Collected data entries
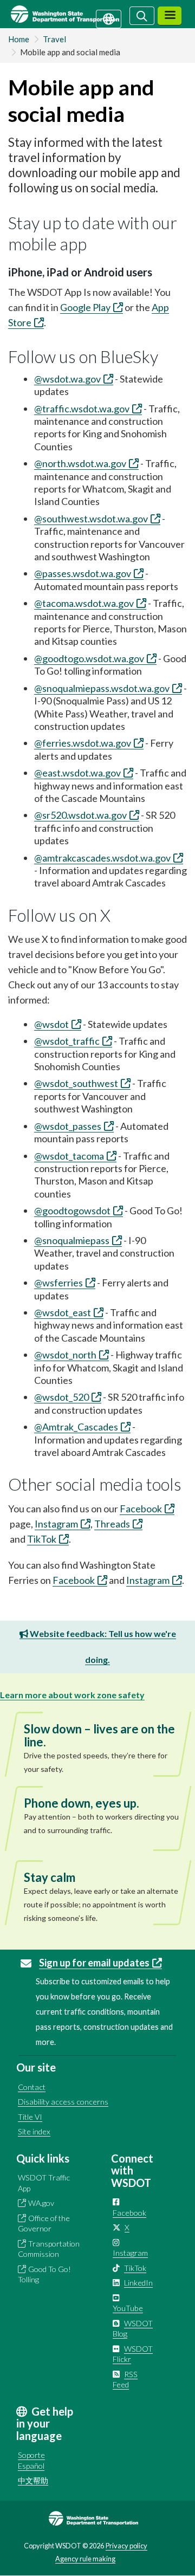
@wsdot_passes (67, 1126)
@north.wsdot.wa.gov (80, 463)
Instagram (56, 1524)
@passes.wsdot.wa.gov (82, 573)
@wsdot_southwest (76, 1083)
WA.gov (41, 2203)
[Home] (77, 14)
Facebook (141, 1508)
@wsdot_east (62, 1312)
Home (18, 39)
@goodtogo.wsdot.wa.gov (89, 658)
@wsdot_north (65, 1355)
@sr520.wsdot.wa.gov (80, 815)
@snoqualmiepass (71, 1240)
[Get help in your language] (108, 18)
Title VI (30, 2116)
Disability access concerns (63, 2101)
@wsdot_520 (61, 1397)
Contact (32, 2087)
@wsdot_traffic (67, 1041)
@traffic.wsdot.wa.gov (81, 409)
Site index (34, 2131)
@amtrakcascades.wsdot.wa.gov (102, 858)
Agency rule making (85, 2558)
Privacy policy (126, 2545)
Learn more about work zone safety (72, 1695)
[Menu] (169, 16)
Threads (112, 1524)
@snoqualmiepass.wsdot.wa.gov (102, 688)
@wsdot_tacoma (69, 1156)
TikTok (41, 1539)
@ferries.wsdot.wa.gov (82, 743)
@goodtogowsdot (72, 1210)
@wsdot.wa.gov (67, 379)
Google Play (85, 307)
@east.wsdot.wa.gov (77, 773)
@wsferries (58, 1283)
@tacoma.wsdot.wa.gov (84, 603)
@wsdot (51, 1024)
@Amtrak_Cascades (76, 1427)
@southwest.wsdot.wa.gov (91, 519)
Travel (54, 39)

==

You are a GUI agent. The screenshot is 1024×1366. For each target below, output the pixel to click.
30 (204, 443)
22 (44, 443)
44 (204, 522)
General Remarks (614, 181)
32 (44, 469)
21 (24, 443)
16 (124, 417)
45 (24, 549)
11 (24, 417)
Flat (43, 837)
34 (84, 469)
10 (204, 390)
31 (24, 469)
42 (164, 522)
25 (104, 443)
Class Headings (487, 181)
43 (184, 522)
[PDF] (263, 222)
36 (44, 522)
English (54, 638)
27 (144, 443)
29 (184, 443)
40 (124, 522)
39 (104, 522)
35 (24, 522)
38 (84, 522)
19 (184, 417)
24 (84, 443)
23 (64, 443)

Exercise instructions | Among the records above, repeat exactly the line with "21 (24, 443)", the line with "35 (24, 522)", and every line in between, and only those.

Written answer |
21 (24, 443)
16 (124, 417)
45 (24, 549)
11 (24, 417)
Flat (43, 837)
34 (84, 469)
10 (204, 390)
31 (24, 469)
42 (164, 522)
25 (104, 443)
Class Headings (487, 181)
43 (184, 522)
[PDF] (263, 222)
36 (44, 522)
English (54, 638)
27 (144, 443)
29 (184, 443)
40 (124, 522)
39 (104, 522)
35 (24, 522)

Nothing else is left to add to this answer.